- **DATA LISTING**:
───

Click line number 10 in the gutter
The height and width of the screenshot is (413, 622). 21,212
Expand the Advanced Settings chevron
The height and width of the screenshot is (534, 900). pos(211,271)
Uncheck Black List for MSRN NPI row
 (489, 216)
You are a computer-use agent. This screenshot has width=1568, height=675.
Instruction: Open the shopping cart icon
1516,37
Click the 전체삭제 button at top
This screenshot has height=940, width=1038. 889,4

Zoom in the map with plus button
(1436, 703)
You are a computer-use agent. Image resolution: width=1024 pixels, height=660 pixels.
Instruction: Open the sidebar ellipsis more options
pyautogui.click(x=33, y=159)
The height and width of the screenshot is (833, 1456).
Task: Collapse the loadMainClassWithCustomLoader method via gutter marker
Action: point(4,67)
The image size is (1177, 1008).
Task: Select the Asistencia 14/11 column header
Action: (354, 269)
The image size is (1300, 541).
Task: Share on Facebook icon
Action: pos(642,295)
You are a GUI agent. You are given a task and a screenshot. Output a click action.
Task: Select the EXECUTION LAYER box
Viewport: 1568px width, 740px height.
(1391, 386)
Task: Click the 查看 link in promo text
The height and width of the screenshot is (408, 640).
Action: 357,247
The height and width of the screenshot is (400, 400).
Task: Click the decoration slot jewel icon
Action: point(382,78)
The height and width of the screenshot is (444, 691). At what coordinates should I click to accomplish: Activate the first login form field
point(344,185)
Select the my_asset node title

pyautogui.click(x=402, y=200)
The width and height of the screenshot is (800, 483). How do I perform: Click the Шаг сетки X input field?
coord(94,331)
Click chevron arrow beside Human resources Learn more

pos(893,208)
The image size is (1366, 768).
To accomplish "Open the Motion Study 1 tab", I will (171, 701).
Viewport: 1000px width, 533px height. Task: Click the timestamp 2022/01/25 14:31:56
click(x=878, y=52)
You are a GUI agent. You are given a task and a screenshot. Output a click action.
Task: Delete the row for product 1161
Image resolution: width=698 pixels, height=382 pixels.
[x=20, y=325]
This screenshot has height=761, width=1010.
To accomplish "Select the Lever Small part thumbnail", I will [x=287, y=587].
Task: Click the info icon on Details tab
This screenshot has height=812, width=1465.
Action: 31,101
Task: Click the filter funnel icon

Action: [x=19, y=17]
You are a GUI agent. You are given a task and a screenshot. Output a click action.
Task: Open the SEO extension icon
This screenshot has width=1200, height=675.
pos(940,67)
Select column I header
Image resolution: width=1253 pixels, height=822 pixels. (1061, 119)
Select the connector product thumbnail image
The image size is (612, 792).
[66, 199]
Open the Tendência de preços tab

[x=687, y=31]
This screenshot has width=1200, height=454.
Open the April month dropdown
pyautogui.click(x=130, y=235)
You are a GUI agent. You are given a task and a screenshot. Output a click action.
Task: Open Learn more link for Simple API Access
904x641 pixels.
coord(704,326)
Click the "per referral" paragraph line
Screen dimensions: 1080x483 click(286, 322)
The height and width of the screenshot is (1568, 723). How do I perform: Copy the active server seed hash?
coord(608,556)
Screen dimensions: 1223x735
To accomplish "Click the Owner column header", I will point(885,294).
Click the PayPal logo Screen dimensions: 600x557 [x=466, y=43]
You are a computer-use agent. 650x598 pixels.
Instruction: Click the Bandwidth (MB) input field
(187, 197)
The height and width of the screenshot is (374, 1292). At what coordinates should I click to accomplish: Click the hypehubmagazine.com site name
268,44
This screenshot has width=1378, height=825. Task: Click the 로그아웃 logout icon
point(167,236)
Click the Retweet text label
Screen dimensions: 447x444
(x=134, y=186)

───

- **TASK**: Report each line of the material in which the string "product" occurs.

- **EXERCISE RESULT**:
Task: Delete the row for product 1161
Select the connector product thumbnail image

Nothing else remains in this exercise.